Secondly, gasket sealing surfaces are flexible to move along the shaft or sleeve due to relative axial movement between the gasket and the equipment rotating shaft or other seal component. When this movement takes place, the secondary seal gasket of the seal ring slides on the component sealing surface to accommodate this axial movement. The gasket of the invention uses a canted, U shaped cup which is angled and spring energized to form a sealing lip which is biased against the opposing component surface. If the break-out friction of the gasket seal to the shaft, sleeve or other seal component is too high and exceeds the seal spring and hydraulic closing force, the mechanical seal faces may hang open with shaft motion causing excessive leakage and seal failure. The gasket has the canted, spring-energized U cup preferably located in the ID of the gasket, so as to seal the gasket to the shaft or sleeve or other seal component as necessary.
This gasket, however, does not apply radial forces through the mechanical seal face. Rather, the forward lip of the U cup is supported by an annular metal insert or support ring, preferably on the inside of the diameter of the gasket that supports the canted sealing lip except for the free end thereof which sealingly contacts the opposing component surface. The machined cup is designed with zero interference with the shaft or sleeve. Initial interference with the opposing seal component is achieved by the lip displacement caused by the spring which when installed holds the small lip in contact with the component surface. The support ring is machined to closely match the spring energized lip angle. As the gasket is installed over the sleeve, the lip angle changes and a slight gap exists between the support ring and the cup sealing lip. The lip thickness preferably is small, preferably less than 0.010″, so that the canted sealing lip will be flexible under pressure and mate up against the metal support ring. This in turn reduces the pressure caused load of the lip on the sleeve or shaft as the metal support ring or insert is supporting the vast majority of the load due to pressure. Only the free end of the sealing lip extends radially beyond the support ring for unsupported contact with the shaft or sleeve.
This design still provides the advantages of known gasket constructions. But also, the canted U cup design with support ring provides superior performance in achieving low breakout and sliding friction. As hydraulic pressures increase, the friction forces resisting shaft or sleeve axial movement are much lower than other known U cup design arrangement. The design and testing of this self energized U cup proved to be superior in performance to any other U cup configuration tested. Break-out friction at low and high pressures proved to be much lower, more than 50% less than known gaskets, and sliding friction was reduced by similar amounts.

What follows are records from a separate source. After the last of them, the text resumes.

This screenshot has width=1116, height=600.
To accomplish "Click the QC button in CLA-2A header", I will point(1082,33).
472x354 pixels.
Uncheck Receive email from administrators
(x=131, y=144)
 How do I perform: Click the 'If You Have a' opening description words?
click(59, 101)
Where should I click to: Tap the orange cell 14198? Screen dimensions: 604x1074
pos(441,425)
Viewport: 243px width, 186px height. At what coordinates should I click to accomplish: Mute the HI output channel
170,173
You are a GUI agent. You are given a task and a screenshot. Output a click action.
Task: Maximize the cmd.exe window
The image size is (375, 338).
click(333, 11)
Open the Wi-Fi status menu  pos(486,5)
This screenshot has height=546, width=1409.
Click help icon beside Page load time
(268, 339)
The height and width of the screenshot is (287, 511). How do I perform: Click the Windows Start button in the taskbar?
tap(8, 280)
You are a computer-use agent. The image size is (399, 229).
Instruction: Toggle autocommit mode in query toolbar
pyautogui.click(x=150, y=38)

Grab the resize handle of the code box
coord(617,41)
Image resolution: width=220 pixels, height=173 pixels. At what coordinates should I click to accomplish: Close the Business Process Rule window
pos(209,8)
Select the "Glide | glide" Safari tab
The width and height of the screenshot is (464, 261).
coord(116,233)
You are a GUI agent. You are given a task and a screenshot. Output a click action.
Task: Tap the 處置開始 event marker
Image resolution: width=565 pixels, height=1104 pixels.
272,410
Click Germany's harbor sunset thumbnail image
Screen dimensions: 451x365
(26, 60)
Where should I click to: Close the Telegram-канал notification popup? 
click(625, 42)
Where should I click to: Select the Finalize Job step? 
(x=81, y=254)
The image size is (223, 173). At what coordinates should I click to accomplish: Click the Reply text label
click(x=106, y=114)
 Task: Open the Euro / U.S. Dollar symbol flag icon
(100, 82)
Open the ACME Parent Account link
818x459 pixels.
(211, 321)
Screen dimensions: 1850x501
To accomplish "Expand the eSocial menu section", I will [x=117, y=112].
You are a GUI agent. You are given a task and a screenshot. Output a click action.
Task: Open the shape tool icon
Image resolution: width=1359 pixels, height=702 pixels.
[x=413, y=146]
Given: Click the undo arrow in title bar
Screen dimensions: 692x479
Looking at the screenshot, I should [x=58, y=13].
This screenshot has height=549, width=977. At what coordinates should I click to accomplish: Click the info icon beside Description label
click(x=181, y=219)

Other objects and purposes of the invention, and variations thereof, will be apparent upon reading the following specification and inspecting the accompanying drawings.
Certain terminology will be used in the following description for convenience and reference only, and will not be limiting. For example, the words “upwardly”, “downwardly”, “rightwardly” and “leftwardly” will refer to directions in the drawings to which reference is made. The words “inwardly” and “outwardly” will refer to directions toward and away from, respectively, the geometric center of the arrangement and designated parts thereof. Said terminology will include the words specifically mentioned, derivatives thereof, and words of similar import.